Agreed. I want my Japanese opponent to be "on steroids", because otherwise the game is a boring walkover. Whatever tactical advantages the Japanese may gain from the ability to use historical hindsight to adjust production, they pale in comparison to the Allied STRATEGIC advantages that come from using the same hindsight to avoid deploying their assets inefficiently on known historical dead ends and backwaters. The Allies will always have both the quantitative AND qualitative advantage. Couple that with strategic pre-knowledge and - absent some corresponding offset to the Japanese - it's quickly game, set, match. Fun for you, maybe, but not for most of the rest of us.
I'm mostly in agreement with Kull on this.
As a IJ PBEM player (x3), there are strategic advantages that are assumed by the allies that they don't have to worry about. Examples of this on the IJ side include a fixed number of aircraft engine factories, research factories and airframe factories on the home islands and Manchuria. I wouldn't mind fielding a polyglot airforce if I could have more control over the numbers being produced of each type of airframe.
If the allied players wanted to hassle with factory setup, feeding resources into CONUS and Great Britain for airframe production, oil transfer to CONUS / GB and so forth and then have their factory outputs limited, then PDU off would make more sense. Most allied players eschew the micromanagement of monkeying with production and running the economies, so this would likely be of limited appeal were it possible (which it's not).

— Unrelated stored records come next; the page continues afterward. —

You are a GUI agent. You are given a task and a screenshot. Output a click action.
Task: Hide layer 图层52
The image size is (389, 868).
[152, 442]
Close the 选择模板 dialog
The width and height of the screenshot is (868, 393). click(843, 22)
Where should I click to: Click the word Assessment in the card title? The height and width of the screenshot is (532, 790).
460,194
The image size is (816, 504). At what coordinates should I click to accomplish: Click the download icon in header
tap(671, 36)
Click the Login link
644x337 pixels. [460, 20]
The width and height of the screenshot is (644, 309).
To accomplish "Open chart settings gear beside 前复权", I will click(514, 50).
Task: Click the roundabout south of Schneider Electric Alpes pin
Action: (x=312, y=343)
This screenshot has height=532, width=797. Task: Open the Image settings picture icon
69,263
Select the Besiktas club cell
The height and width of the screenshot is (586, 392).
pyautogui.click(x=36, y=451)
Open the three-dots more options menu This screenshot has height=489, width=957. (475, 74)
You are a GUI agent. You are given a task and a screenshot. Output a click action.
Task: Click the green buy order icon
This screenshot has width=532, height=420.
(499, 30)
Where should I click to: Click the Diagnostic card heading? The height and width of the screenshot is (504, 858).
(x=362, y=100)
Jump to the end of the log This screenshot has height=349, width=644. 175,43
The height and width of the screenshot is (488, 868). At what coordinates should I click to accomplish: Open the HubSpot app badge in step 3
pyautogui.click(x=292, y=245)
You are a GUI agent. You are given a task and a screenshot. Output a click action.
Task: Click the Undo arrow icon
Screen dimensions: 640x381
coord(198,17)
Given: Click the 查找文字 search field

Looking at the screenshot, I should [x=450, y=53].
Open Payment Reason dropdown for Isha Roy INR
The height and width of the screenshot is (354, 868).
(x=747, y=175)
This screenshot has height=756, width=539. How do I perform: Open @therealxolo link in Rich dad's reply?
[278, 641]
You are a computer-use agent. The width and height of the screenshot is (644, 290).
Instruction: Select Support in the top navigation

IRL, the Allies realized that some of their fighter types were crapola. Examples included the P-400, Buffalo and some of the Dutch fighters. They generally moved away from those to more capable airframes as the war progressed. This transition is a hard coded improvement for the Allies. Much the same transitions occur with the IJAAF and IJNAF, except this transitition also bears a cost to the IJ player-the factory setup / production circuit.
I suppose I would entertain the idea of keeping Nates on the front lines into 1943, provided that the Allies are willing to reciprocate by keeping their P-400s, Wirraways and Buffalos on the front line into 1943 too. Course, no one wants to commit their pilots to such foolhardy endeavors, resulting in them switching into preferable airframes ASAP.
Since the Allied production is not going to be changed in this game any time soon, the Allied players are stuck with 'ground truth' such as it is-replacements are hardcoded and you don't have to monkey with factories, resources, oil, fuel, etc. With this tradeoff in playability, PDU on for most games makes the most sense for me as IJ as a result.